REQUIRED ACTION — Write out exactly what each line says, starting with the first line below and ending on the one with "ショップ (1755, 68)".

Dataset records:
= = = = =
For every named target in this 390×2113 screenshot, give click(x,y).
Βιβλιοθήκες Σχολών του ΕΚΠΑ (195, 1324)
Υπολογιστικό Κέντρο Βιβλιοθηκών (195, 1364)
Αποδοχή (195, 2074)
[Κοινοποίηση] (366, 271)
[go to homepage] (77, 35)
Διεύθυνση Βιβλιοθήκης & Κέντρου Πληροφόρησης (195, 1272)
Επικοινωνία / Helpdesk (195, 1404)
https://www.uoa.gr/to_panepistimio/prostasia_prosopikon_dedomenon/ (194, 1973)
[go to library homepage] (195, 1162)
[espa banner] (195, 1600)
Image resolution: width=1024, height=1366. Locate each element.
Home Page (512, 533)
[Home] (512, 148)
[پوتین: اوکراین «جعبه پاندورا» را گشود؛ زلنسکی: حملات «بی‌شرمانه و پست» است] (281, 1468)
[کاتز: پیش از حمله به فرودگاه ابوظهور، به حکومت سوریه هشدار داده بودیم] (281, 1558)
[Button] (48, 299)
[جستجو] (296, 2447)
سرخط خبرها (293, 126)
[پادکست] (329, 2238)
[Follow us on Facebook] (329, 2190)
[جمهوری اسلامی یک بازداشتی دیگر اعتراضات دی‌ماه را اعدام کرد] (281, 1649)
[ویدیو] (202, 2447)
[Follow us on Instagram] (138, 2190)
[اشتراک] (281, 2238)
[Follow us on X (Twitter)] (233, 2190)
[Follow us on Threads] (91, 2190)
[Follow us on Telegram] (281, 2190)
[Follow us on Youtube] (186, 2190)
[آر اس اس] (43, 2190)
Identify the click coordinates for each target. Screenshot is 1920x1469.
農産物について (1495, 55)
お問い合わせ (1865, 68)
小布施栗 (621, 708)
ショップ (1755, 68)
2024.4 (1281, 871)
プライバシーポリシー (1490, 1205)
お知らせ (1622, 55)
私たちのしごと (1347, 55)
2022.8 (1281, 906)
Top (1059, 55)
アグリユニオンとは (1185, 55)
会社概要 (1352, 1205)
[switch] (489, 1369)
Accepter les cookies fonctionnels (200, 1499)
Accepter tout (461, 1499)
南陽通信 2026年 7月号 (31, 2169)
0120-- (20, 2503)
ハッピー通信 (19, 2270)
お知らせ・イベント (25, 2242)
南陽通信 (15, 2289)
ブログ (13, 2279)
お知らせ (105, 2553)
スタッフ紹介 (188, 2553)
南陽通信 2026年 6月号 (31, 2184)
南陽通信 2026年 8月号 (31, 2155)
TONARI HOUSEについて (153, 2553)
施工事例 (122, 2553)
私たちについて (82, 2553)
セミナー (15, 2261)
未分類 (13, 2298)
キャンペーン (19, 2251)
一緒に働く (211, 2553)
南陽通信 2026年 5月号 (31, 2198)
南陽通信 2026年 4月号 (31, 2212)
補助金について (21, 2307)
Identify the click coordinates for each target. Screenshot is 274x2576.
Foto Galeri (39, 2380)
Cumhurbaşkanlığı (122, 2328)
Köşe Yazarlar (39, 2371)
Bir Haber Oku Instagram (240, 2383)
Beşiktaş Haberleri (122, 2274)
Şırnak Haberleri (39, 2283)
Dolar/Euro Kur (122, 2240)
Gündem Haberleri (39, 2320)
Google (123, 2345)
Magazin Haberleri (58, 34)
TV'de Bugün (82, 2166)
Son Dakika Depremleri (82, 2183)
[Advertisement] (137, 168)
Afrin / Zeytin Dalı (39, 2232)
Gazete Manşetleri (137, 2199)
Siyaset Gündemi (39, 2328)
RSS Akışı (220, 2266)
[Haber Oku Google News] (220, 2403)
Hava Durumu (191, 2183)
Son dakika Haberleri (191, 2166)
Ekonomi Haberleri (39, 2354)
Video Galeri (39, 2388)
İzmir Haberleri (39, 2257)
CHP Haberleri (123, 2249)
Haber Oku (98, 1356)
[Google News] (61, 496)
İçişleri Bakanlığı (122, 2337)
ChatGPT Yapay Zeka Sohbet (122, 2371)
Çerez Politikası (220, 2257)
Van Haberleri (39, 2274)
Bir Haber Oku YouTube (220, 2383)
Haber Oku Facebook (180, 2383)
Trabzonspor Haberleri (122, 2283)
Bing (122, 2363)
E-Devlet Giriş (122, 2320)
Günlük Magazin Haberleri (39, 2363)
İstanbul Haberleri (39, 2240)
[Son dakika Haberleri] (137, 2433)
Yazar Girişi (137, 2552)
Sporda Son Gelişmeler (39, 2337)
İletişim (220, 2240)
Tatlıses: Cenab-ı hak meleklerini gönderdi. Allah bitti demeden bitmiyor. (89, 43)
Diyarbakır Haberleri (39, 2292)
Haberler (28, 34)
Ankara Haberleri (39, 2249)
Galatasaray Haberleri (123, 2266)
= = = = =
WRITTEN SOLUTION —
For every named target in this 390×2113 screenshot, give click(x,y).
Βιβλιοθήκες Σχολών του ΕΚΠΑ (195, 1324)
Υπολογιστικό Κέντρο Βιβλιοθηκών (195, 1364)
Αποδοχή (195, 2074)
[Κοινοποίηση] (366, 271)
[go to homepage] (77, 35)
Διεύθυνση Βιβλιοθήκης & Κέντρου Πληροφόρησης (195, 1272)
Επικοινωνία / Helpdesk (195, 1404)
https://www.uoa.gr/to_panepistimio/prostasia_prosopikon_dedomenon/ (194, 1973)
[go to library homepage] (195, 1162)
[espa banner] (195, 1600)
Image resolution: width=1024, height=1366. Locate each element.
Home Page (512, 533)
[Home] (512, 148)
[پوتین: اوکراین «جعبه پاندورا» را گشود؛ زلنسکی: حملات «بی‌شرمانه و پست» است] (281, 1468)
[کاتز: پیش از حمله به فرودگاه ابوظهور، به حکومت سوریه هشدار داده بودیم] (281, 1558)
[Button] (48, 299)
[جستجو] (296, 2447)
سرخط خبرها (293, 126)
[پادکست] (329, 2238)
[Follow us on Facebook] (329, 2190)
[جمهوری اسلامی یک بازداشتی دیگر اعتراضات دی‌ماه را اعدام کرد] (281, 1649)
[ویدیو] (202, 2447)
[Follow us on Instagram] (138, 2190)
[اشتراک] (281, 2238)
[Follow us on X (Twitter)] (233, 2190)
[Follow us on Threads] (91, 2190)
[Follow us on Telegram] (281, 2190)
[Follow us on Youtube] (186, 2190)
[آر اس اس] (43, 2190)
Identify the click coordinates for each target. Screenshot is 1920x1469.
農産物について (1495, 55)
お問い合わせ (1865, 68)
小布施栗 (621, 708)
ショップ (1755, 68)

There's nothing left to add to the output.